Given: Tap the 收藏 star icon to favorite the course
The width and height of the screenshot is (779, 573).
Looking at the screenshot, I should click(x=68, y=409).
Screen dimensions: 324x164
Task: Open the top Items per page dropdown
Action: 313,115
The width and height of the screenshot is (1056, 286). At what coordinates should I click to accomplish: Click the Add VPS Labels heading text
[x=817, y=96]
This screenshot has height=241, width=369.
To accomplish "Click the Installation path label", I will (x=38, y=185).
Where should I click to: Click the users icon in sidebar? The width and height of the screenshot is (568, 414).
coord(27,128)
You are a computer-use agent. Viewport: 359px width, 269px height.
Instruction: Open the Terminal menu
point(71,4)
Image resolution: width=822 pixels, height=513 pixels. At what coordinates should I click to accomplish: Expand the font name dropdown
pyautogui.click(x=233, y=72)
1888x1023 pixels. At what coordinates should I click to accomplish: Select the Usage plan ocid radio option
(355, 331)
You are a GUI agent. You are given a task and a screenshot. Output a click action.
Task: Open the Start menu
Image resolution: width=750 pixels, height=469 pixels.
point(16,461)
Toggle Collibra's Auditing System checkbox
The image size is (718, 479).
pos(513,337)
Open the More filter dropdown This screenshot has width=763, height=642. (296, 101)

------------

▶ **WHAT YOU HAVE TO DO**: Find the string "agent" in the listing and copy every line in which it occurs.

▶ **WRITTEN RESPONSE**:
You are a computer-use agent. Viewport: 359px width, 269px height.
You are a GUI agent. You are given a task and a screenshot. Output a click action.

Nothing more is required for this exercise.